__WORK REQUIRED__: The answer must consist of every line in the records below that contains the string "Document".

[LISTED ENTRIES — start]

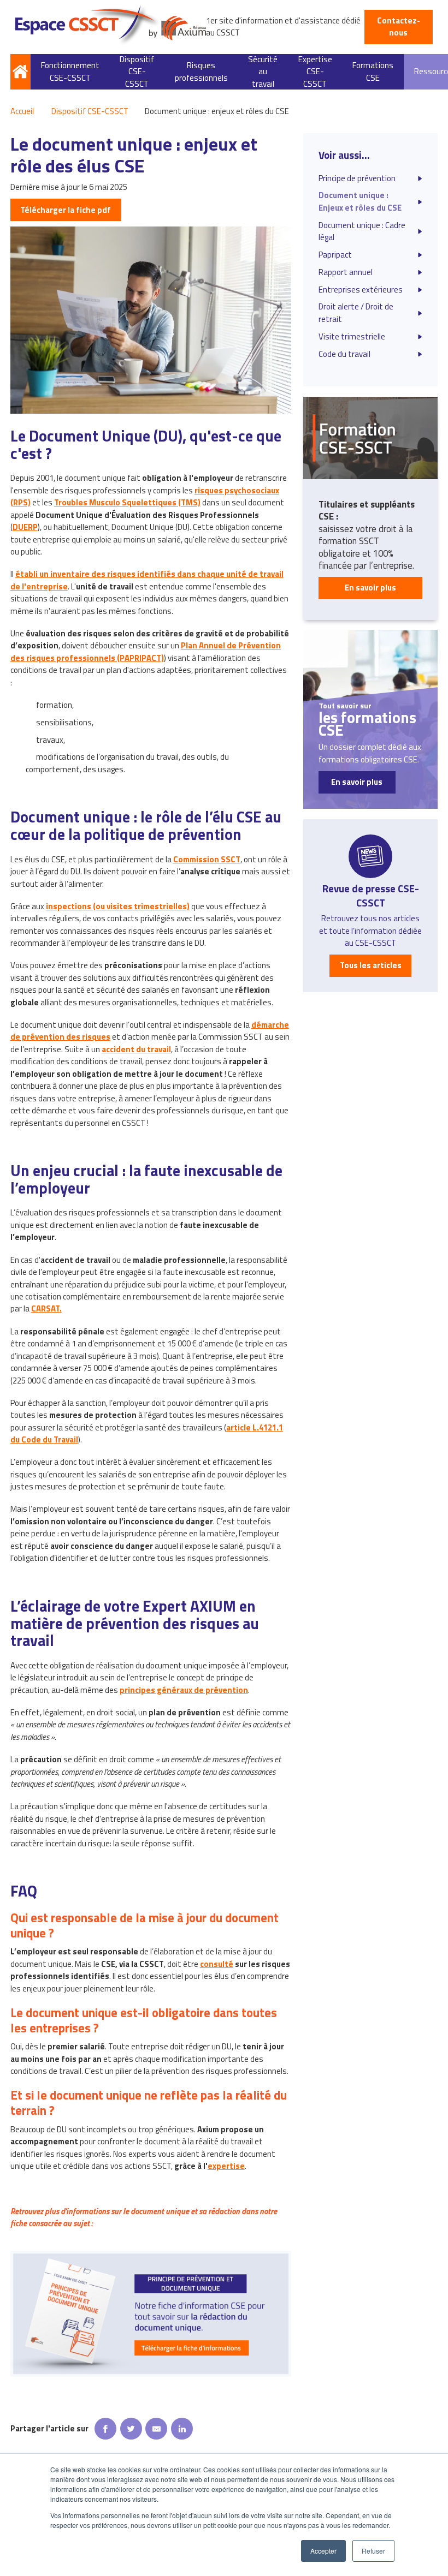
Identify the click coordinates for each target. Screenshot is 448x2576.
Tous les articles (371, 965)
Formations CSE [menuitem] (372, 71)
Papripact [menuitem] (335, 255)
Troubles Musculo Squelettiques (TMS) (127, 502)
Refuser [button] (373, 2550)
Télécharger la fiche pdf (65, 210)
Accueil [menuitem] (20, 72)
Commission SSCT (206, 859)
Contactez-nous (398, 26)
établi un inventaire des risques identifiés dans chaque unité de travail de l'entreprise (147, 580)
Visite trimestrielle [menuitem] (352, 337)
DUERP (25, 527)
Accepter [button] (323, 2550)
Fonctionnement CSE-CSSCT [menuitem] (70, 71)
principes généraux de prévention (184, 1690)
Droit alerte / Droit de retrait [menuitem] (356, 313)
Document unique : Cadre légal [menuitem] (362, 231)
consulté (216, 1964)
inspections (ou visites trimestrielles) (118, 906)
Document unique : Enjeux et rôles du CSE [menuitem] (360, 201)
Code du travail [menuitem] (344, 354)
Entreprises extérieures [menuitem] (361, 290)
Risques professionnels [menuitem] (201, 71)
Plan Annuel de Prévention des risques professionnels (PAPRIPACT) (145, 651)
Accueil (22, 111)
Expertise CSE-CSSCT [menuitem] (315, 72)
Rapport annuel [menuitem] (346, 272)
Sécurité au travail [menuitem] (263, 72)
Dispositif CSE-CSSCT (89, 111)
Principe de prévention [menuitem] (357, 178)
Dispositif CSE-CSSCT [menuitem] (137, 72)
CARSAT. (46, 1308)
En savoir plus (370, 587)
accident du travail (136, 1049)
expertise (226, 2166)
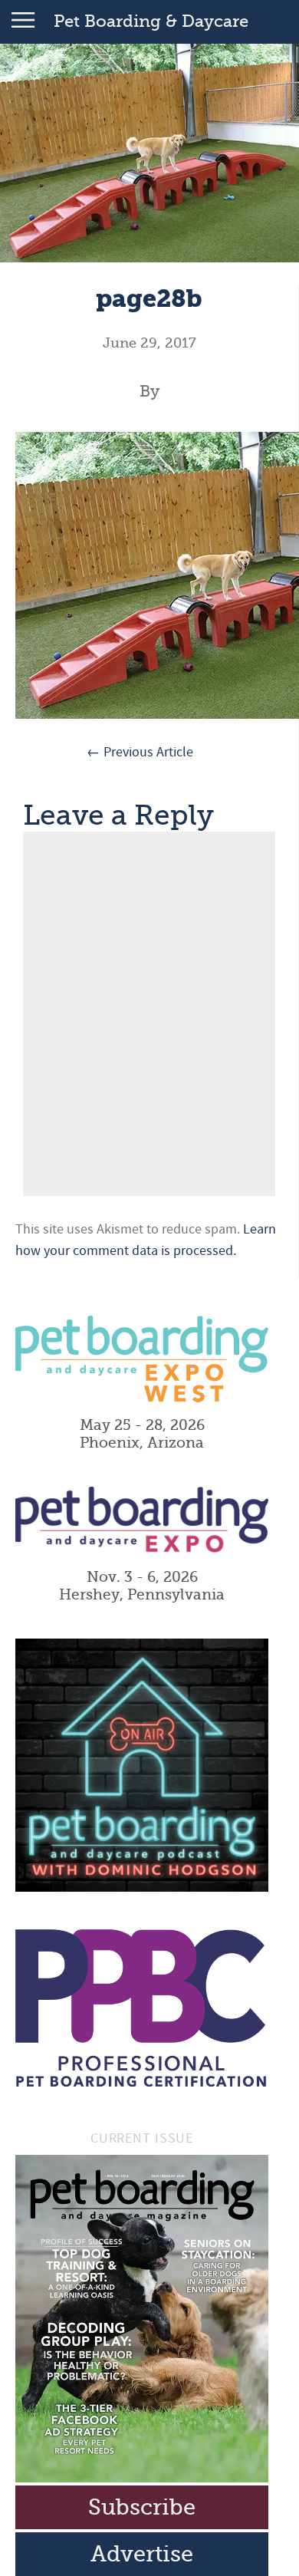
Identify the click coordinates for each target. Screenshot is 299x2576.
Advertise (141, 2554)
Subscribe (142, 2507)
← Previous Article (140, 752)
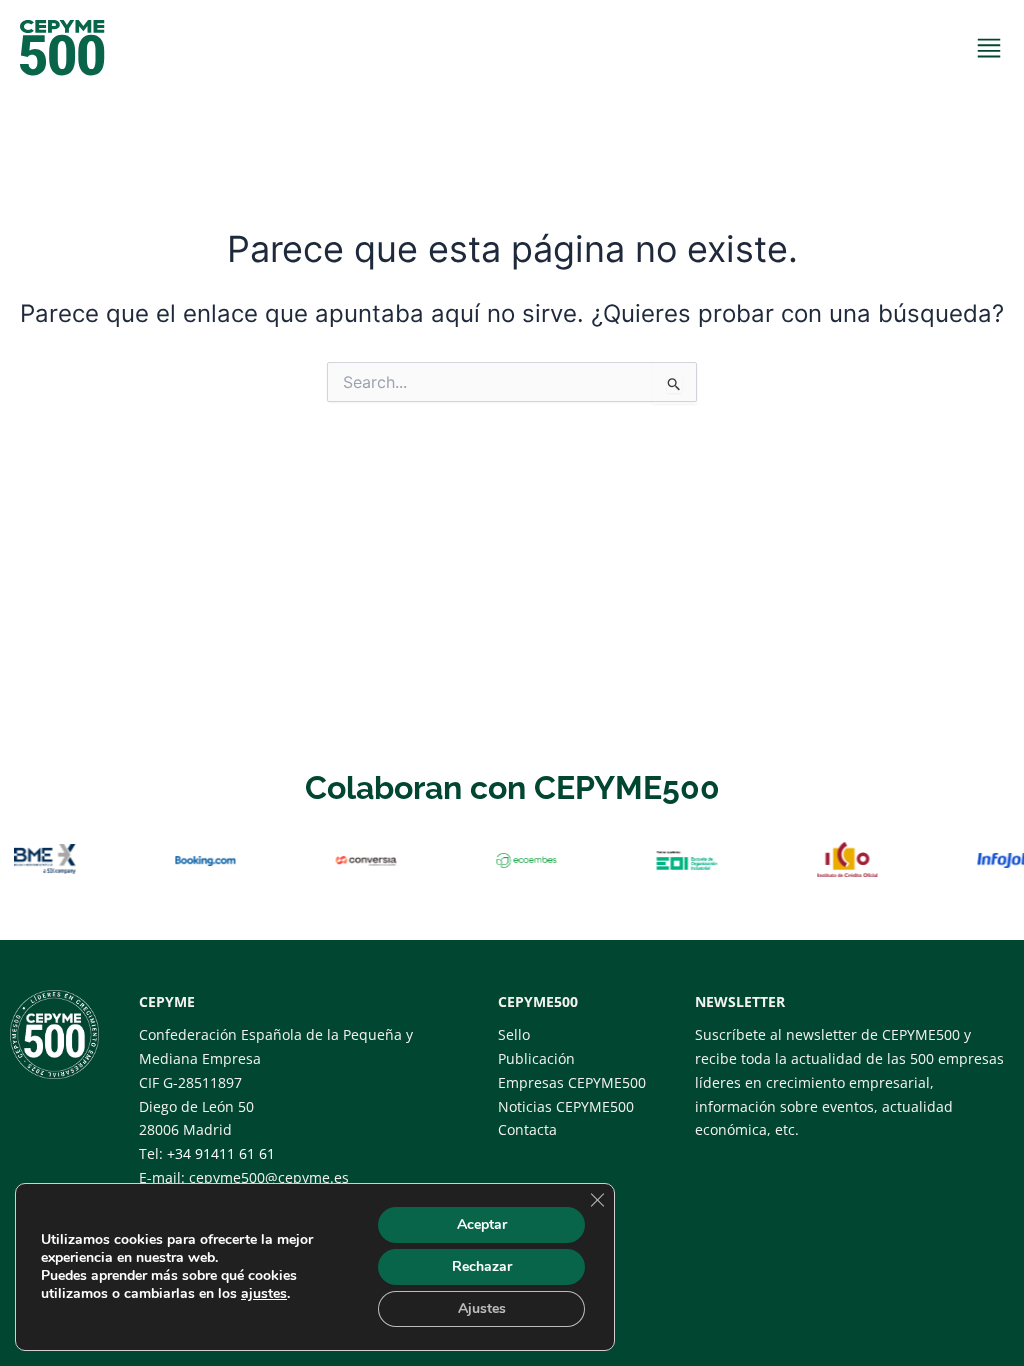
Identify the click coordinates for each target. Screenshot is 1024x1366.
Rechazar (482, 1266)
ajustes (264, 1294)
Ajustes (482, 1308)
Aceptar (482, 1224)
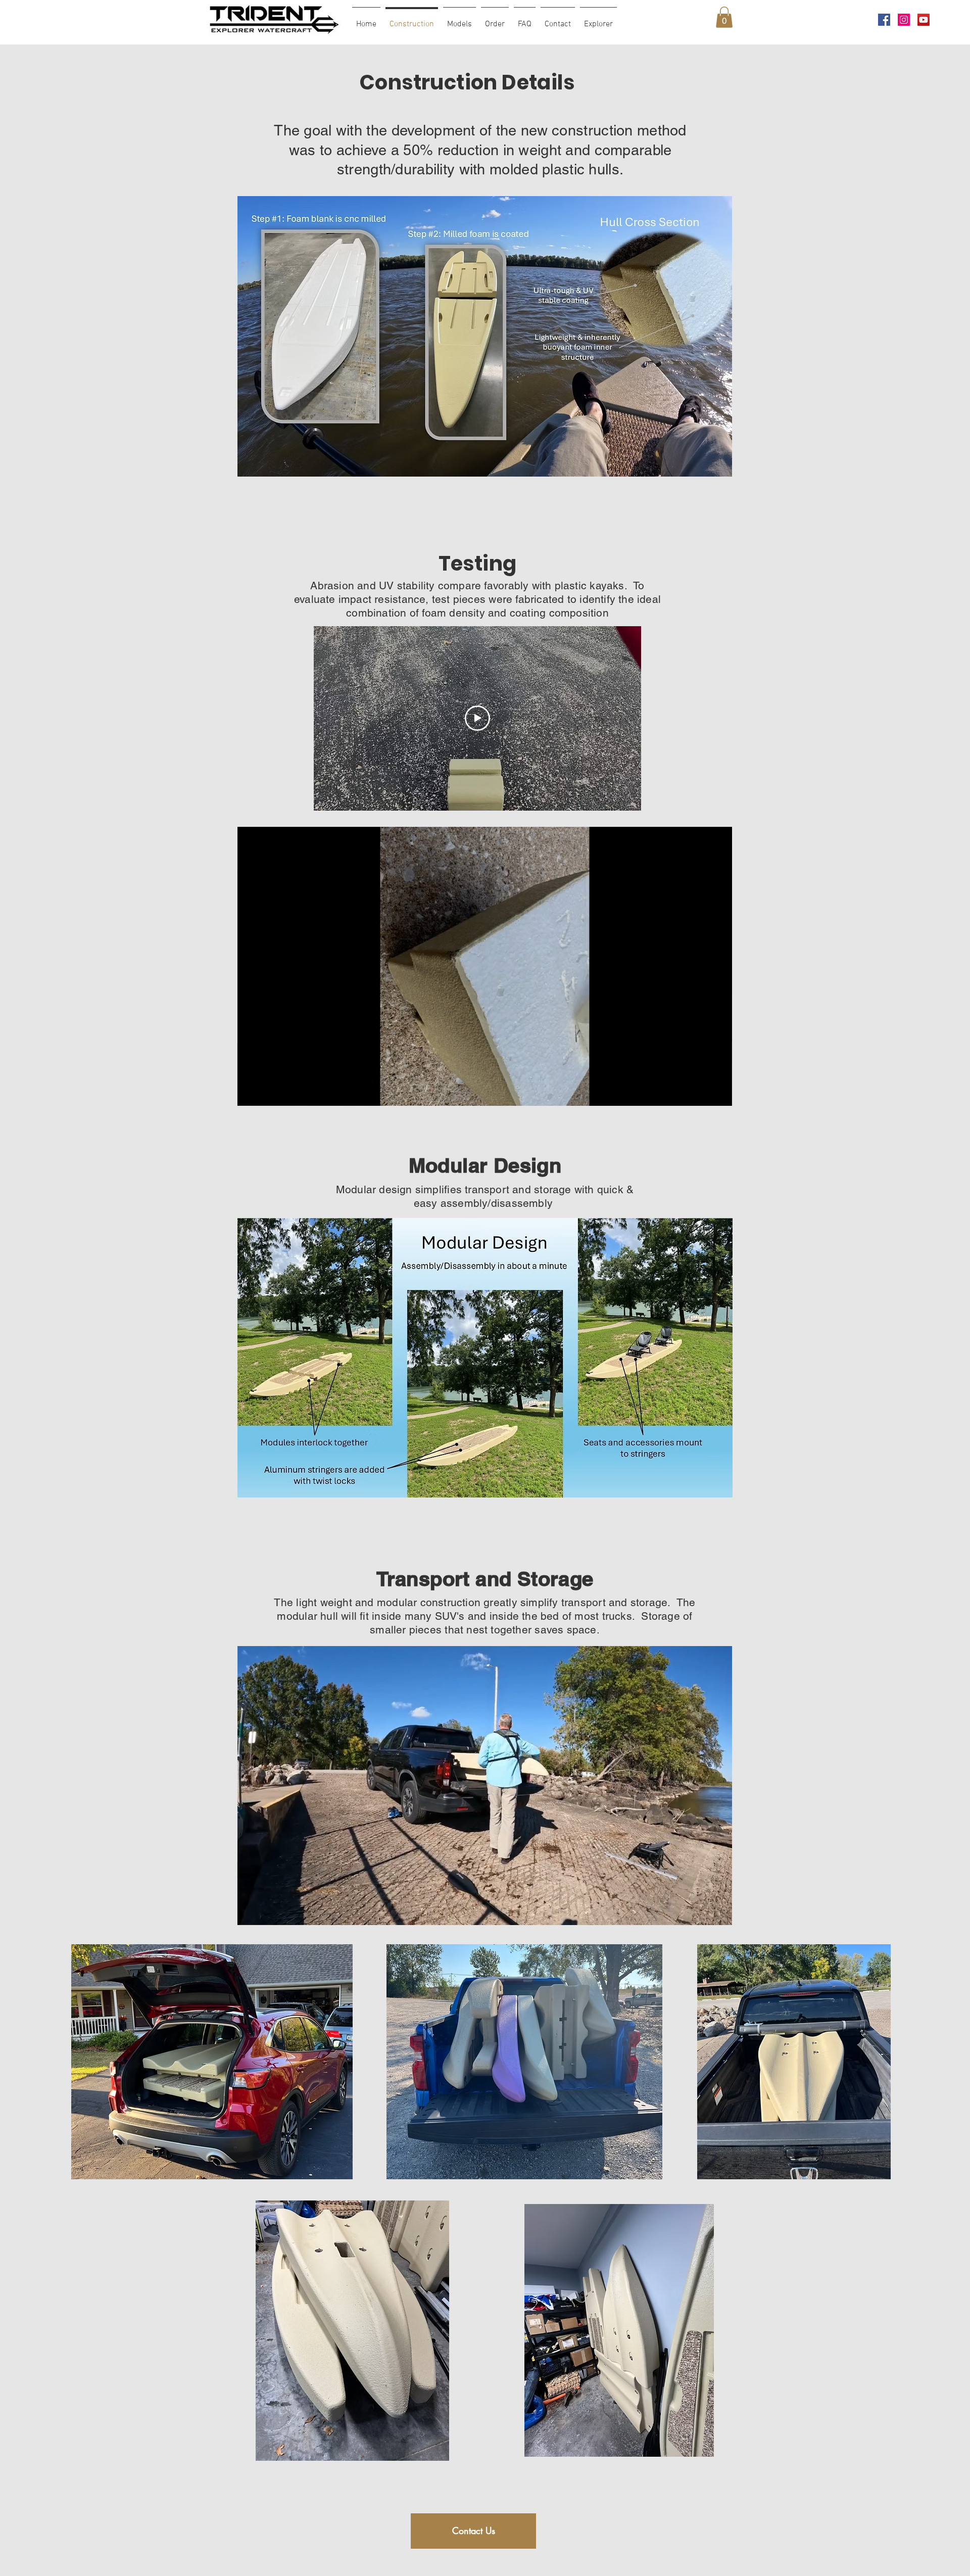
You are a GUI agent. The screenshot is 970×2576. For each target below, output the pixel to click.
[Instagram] (904, 20)
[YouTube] (923, 20)
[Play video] (477, 718)
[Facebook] (884, 20)
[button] (724, 17)
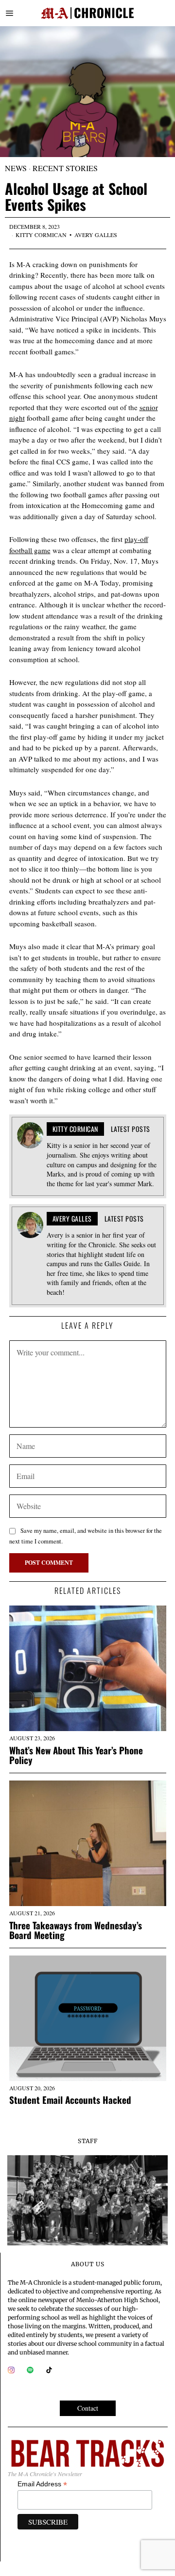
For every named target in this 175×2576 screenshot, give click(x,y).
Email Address (42, 2484)
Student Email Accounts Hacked (70, 2100)
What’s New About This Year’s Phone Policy (76, 1755)
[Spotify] (30, 2370)
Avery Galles (95, 235)
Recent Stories (65, 168)
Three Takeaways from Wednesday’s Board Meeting (75, 1930)
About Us (88, 2264)
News (16, 168)
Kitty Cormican (41, 235)
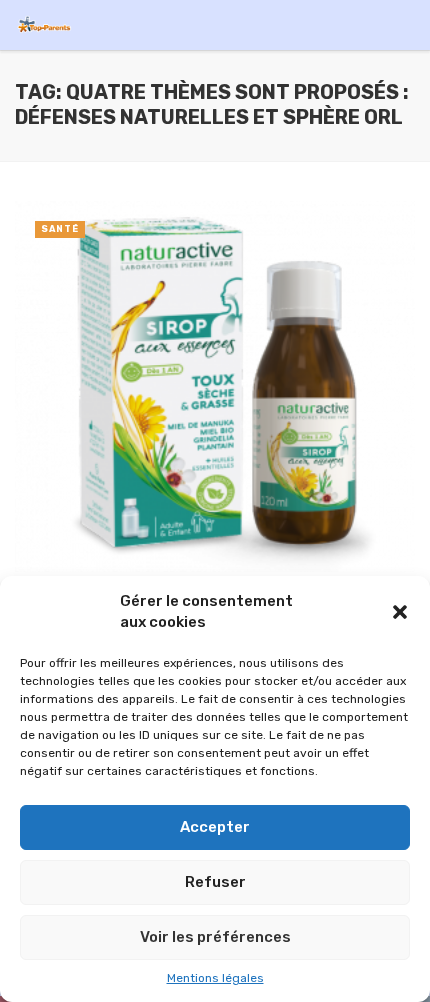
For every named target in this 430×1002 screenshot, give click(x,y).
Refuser (215, 882)
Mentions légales (215, 978)
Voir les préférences (215, 937)
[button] (400, 612)
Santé (60, 229)
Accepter (215, 827)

[LISTED ENTRIES — finish]

__ANSWER FOR THE TASK__:
Document unique : Cadre légal [menuitem] (362, 231)
Document unique : Enjeux et rôles du CSE [menuitem] (360, 201)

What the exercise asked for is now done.